-- begin --

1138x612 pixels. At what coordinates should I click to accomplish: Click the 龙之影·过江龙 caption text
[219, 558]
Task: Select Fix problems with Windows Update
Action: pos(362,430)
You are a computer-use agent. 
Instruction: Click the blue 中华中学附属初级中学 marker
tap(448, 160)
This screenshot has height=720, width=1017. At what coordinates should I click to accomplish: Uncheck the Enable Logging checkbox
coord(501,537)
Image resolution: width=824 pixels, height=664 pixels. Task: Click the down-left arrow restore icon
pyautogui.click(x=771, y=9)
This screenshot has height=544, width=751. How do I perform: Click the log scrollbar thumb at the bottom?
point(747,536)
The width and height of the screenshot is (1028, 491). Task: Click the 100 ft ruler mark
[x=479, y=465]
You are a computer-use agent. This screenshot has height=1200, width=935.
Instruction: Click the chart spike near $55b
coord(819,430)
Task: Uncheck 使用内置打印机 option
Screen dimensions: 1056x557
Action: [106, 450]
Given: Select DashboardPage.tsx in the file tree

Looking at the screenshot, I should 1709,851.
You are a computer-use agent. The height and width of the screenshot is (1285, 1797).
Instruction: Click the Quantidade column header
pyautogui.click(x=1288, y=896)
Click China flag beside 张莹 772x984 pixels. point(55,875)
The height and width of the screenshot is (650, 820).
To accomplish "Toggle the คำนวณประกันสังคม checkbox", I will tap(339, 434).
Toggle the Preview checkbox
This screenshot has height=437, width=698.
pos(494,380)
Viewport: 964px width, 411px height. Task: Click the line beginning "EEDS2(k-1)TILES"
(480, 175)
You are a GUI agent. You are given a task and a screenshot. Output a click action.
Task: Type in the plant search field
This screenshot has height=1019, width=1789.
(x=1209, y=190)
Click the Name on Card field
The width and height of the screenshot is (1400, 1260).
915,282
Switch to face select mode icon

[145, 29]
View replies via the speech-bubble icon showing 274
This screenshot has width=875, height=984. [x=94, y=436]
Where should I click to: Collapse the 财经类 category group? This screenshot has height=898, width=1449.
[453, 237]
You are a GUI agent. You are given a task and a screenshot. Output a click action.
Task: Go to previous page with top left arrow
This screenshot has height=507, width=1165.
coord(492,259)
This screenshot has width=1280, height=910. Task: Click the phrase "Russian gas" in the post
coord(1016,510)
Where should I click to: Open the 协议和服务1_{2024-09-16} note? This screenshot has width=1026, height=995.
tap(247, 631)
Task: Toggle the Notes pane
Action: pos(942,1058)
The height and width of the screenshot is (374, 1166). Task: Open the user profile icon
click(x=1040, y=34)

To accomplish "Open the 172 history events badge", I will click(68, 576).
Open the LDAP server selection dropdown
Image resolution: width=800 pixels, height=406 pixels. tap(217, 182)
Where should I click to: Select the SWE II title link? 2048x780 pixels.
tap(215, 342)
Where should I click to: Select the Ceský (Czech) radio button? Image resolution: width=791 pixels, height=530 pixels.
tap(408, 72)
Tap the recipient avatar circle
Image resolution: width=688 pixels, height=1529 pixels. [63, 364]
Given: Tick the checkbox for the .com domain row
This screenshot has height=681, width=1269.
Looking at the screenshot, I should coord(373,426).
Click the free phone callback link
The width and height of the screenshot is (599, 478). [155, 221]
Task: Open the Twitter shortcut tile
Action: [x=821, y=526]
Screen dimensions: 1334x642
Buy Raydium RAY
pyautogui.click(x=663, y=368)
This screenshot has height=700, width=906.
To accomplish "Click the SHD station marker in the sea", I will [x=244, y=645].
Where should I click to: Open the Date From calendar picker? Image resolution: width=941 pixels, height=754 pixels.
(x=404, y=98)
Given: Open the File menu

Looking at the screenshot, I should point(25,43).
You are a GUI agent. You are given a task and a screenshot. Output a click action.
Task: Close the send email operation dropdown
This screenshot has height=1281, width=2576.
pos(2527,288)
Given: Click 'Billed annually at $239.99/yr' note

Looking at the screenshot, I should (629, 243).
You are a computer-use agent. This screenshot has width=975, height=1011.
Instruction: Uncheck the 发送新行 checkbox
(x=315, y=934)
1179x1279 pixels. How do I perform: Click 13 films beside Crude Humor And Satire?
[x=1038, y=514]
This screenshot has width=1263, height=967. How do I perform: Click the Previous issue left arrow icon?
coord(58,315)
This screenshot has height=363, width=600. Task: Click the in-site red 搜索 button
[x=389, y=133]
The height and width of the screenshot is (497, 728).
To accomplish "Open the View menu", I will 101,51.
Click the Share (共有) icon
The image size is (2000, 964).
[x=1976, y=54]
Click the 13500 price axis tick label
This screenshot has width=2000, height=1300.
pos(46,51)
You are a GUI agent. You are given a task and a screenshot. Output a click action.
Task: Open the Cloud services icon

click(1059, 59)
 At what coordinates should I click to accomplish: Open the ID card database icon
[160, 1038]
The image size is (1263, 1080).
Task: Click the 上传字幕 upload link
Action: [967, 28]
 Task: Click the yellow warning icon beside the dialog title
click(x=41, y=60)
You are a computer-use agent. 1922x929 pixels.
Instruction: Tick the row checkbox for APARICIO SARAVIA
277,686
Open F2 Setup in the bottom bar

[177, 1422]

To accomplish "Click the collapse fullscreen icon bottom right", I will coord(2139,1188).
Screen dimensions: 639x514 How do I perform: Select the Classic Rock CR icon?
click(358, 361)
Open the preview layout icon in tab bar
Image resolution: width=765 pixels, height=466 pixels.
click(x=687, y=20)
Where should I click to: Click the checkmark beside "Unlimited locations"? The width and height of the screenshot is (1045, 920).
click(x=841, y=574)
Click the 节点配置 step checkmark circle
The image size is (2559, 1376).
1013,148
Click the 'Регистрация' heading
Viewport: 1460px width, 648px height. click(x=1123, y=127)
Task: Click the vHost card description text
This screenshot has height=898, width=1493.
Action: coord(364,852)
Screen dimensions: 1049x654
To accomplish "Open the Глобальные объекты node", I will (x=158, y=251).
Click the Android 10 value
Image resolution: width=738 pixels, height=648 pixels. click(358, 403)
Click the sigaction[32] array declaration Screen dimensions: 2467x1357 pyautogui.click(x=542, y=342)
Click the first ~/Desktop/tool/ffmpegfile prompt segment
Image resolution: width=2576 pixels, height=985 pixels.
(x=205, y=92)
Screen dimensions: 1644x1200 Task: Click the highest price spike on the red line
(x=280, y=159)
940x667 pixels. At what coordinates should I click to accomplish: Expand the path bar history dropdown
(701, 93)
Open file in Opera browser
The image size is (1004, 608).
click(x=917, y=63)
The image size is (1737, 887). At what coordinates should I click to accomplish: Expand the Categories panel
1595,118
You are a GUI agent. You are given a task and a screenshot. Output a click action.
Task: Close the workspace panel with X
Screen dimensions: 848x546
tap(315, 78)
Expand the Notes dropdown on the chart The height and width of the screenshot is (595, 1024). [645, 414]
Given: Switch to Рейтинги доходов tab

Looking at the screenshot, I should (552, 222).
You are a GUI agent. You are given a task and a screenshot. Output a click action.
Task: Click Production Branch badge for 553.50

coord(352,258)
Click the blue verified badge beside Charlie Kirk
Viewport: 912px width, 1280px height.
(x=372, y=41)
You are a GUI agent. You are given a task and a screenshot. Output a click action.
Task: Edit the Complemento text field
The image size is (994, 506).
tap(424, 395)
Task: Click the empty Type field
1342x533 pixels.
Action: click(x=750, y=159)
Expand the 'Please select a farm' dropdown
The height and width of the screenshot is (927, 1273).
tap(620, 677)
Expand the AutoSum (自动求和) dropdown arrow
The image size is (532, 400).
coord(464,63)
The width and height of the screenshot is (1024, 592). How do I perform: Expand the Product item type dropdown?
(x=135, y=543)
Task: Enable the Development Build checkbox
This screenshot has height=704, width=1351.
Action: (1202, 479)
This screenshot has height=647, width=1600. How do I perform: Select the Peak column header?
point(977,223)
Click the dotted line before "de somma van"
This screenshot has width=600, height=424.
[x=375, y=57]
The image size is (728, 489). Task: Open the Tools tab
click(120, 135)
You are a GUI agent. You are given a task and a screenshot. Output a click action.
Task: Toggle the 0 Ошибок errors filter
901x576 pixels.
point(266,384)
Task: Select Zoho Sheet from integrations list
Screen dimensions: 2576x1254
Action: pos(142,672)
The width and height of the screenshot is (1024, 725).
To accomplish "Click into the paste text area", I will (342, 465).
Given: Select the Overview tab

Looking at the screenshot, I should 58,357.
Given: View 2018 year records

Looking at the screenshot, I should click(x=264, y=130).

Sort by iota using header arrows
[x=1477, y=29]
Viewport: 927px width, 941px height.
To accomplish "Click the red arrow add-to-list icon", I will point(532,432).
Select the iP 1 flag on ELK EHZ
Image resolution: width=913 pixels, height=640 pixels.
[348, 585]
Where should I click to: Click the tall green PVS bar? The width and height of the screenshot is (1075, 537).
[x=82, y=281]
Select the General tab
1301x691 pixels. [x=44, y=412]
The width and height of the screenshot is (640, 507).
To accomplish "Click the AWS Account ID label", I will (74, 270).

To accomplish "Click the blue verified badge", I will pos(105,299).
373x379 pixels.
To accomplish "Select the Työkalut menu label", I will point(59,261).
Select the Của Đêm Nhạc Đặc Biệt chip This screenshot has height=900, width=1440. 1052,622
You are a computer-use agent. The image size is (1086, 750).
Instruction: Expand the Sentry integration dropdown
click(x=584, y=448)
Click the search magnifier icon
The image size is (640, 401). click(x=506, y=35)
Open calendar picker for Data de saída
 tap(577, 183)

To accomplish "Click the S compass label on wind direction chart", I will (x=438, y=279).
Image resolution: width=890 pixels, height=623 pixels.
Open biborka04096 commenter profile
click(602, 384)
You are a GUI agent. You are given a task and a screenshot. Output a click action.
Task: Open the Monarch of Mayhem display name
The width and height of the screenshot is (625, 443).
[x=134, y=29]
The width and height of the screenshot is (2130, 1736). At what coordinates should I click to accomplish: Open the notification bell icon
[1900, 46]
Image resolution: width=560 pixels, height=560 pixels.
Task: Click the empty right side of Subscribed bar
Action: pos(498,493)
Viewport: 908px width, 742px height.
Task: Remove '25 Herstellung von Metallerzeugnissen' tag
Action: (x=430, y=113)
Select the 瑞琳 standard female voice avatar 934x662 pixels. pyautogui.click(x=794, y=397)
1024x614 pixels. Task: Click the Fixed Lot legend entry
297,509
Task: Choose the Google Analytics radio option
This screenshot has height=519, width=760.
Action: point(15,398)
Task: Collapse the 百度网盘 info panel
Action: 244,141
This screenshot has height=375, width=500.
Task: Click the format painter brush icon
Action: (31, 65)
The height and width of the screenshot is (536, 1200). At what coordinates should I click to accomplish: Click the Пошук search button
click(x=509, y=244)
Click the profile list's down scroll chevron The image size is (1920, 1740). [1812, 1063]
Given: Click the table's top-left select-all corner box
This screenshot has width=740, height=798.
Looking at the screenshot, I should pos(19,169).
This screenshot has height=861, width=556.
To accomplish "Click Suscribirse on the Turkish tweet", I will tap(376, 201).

-- end --

Task prompt -
Please convert the part of the listing that begins at the line containing "This screenshot has width=1263, height=967." and stops after the line containing "Image resolution: width=738" into a Markdown table with the columns Row and Line, leaving out blank lines.

Finished task -
| Row | Line |
|---|---|
| 1 | This screenshot has width=1263, height=967. How do I perform: Click the Previous issue left arrow icon? |
| 2 | coord(58,315) |
| 3 | This screenshot has height=363, width=600. Task: Click the in-site red 搜索 button |
| 4 | [x=389, y=133] |
| 5 | The height and width of the screenshot is (497, 728). |
| 6 | To accomplish "Open the View menu", I will 101,51. |
| 7 | Click the Share (共有) icon |
| 8 | The image size is (2000, 964). |
| 9 | [x=1976, y=54] |
| 10 | Click the 13500 price axis tick label |
| 11 | This screenshot has width=2000, height=1300. |
| 12 | pos(46,51) |
| 13 | You are a GUI agent. You are given a task and a screenshot. Output a click action. |
| 14 | Task: Open the Cloud services icon |
| 15 | click(1059, 59) |
| 16 |  At what coordinates should I click to accomplish: Open the ID card database icon |
| 17 | [160, 1038] |
| 18 | The image size is (1263, 1080). |
| 19 | Task: Click the 上传字幕 upload link |
| 20 | Action: [967, 28] |
| 21 |  Task: Click the yellow warning icon beside the dialog title |
| 22 | click(x=41, y=60) |
| 23 | You are a computer-use agent. 1922x929 pixels. |
| 24 | Instruction: Tick the row checkbox for APARICIO SARAVIA |
| 25 | 277,686 |
| 26 | Open F2 Setup in the bottom bar |
| 27 | [177, 1422] |
| 28 | To accomplish "Click the collapse fullscreen icon bottom right", I will coord(2139,1188). |
| 29 | Screen dimensions: 639x514 How do I perform: Select the Classic Rock CR icon? |
| 30 | click(358, 361) |
| 31 | Open the preview layout icon in tab bar |
| 32 | Image resolution: width=765 pixels, height=466 pixels. |
| 33 | click(x=687, y=20) |
| 34 | Where should I click to: Click the checkmark beside "Unlimited locations"? The width and height of the screenshot is (1045, 920). |
| 35 | click(x=841, y=574) |
| 36 | Click the 节点配置 step checkmark circle |
| 37 | The image size is (2559, 1376). |
| 38 | 1013,148 |
| 39 | Click the 'Регистрация' heading |
| 40 | Viewport: 1460px width, 648px height. click(x=1123, y=127) |
| 41 | Task: Click the vHost card description text |
| 42 | This screenshot has height=898, width=1493. |
| 43 | Action: coord(364,852) |
| 44 | Screen dimensions: 1049x654 |
| 45 | To accomplish "Open the Глобальные объекты node", I will (x=158, y=251). |
| 46 | Click the Android 10 value |
| 47 | Image resolution: width=738 pixels, height=648 pixels. click(358, 403) |